Speaking to the media during his regular monthly briefing in Frankfurt, Draghi also said that he and his colleagues were unanimously agreed on the need to use both conventional and non-conventional policy tools – including quantitative easing – in order to defend against both the risk of deflation and a “too prolonged” period of inflation. The ECB kept its key interest rates unchanged for the firth consecutive month Thursday, a decision that was largely in-line with the forecasts of banks and economists.
Draghi said that “all instruments that fall within the mandate [of the ECB], including QE, are intended to be part of this statement. In fact as part of the discussion we had today was a discussion of QE – it was not neglected in the course of what was actually a very rich and ample discussion.”
“We didn’t discuss QE last month. This explains why we discussed it this month, it’s quite obvious that the Governing Council is looking at this period of low inflation and it’s quite obvious that the longer is the period of low inflation, the higher is the risk for inflation expectations in the medium and the longer term,” he continued. “That’s why we discussed and that’s the reason for this statement.”
The preliminary estimate of March inflation, published Monday by Eurostat, showed prices increasing at 0.5% on an annual basis, a figure Draghi called a “surprise” for the Governing Council even as he explained that base effects related to low energy prices and the late 2014 Easter holiday are likely to see prices accelerate in the months ahead.
Draghi once again, however, noted the impact of the strong euro and its impact on area prices and the slowing of Eurozone inflation.
“The exchange rate is very important for price stability so much so that we made an explicit statement in the introductory statement as you see where we say that the governing council sees both upside and downside risk to the outlook for price developments as limited and broadly balanced over the medium term,” he said. “In this context, the possible repercussions of both geopolitical risks and exchange rate developments will be monitored closely.”
“But it is not a policy target, it is an increasingly important factor in our medium term assessment of price stability, but it is not a policy target. In this sense we don’t link our medium term assessment with a precise level of the exchange rate, it’s part of the overall information that comes into play when we do our medium term assessment.”
On the issue of non-standard measures, Draghi said that there was unanimity within the Governing Council but also noted the use of the word “also” in his opening statement, a reference to his earlier allusion to conventional interest rate reductions and the Bank’s continued forward guidance that rates will remain at present or lower levels for a extended period of time.
However, he also explained the difficulty in selecting a particular non-standard tool, noting, in the case of QE, the differences between economies in the United States, which has a capital markets based transmission channel, and that of the euro area, which is far more reliant on a bank-based transmission channel.
“It (QE) is something on which we’ll be thinking hard and reflecting hard but there is a question of how to design QE given that our institutional and financial sector is considerably different from the US, in the US the effect of QE is immediate on all the asset prices. The effect on the term premia is also quite direct because it’s economy based on capital markets. In our case it’s based on bank lending channels and therefore the programme has to be carefully designed to take this element into account.”

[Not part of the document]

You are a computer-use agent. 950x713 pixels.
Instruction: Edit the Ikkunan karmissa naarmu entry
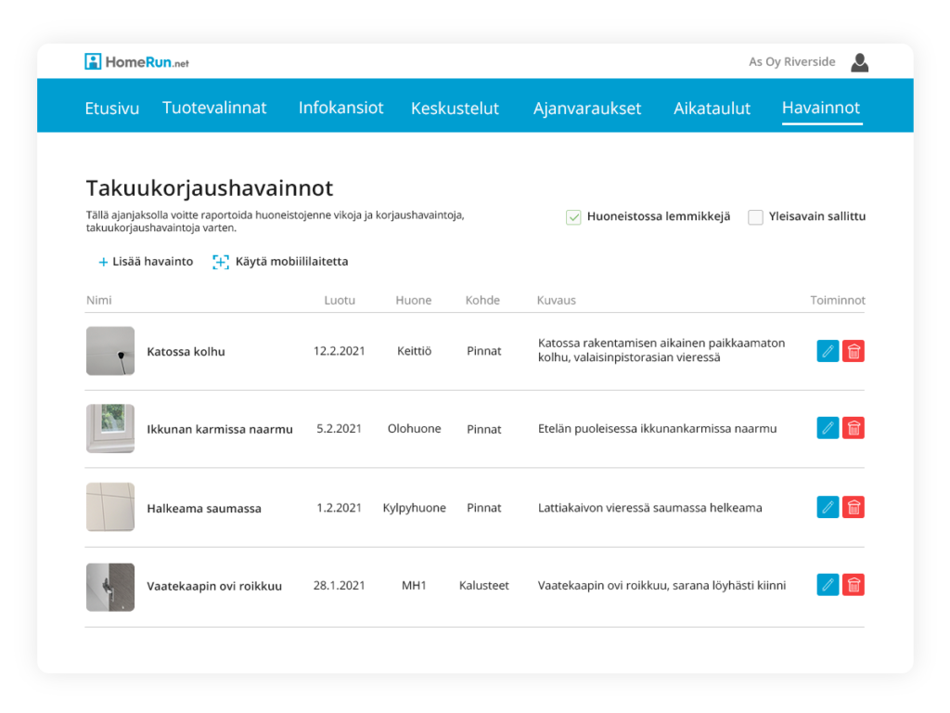tap(828, 428)
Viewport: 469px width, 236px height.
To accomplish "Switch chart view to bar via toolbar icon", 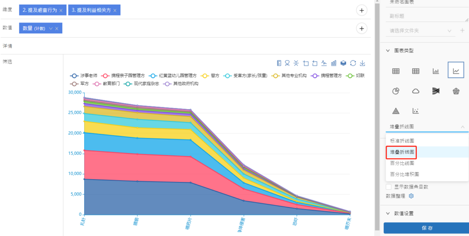I will coord(334,63).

Given the Bank’s reluctance to move on rates for the fifth consecutive month, Draghi was asked if its policy of forward guidance was at risk of losing credibility in with the financial markets, a suggestion the ECB President rejected, and in fact described the nearly one-year old policy as “quite successful”, noting developments in market interest rates and the stability they’ve achieved despite actions taken by other central banks.
Leading from this, Draghi was asked about the recent inclusion of unused capacity in the euro area economy in the Governing Council’s statements, first appearing last month and again finding its way into the text again in April, as a component of forward guidance.

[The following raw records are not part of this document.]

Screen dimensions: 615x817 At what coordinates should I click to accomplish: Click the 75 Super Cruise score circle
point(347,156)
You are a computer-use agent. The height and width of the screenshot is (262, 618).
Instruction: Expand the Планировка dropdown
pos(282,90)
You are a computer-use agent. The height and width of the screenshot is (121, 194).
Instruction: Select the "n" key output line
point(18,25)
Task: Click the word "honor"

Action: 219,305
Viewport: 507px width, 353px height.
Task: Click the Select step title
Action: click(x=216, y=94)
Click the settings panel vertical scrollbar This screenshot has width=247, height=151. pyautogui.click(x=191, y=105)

“This the new concept that we introduced last time but this time is even more explicit. This reflects the fact that even though we are witnessing improvements, and quite continuous improvements on the real economy, both in hard data and survey data we have evidence that there is plenty of slack in the euro area economy,” Draghi said, noting the difficulty in agreeing a common way of measuring it.
“There are many definitions but all of them are uncertain,” he said. “We see an output gap that is pretty wide and only gradually closes towards the end of our medium-term horizon.”
“That’s why we have to have a growth rate in the coming months higher than potential to close this gap. Low inflation rates do depend on global factors, they do depend on supply factors but they also depend on the weakness of demand where a wide output gap plays a role.”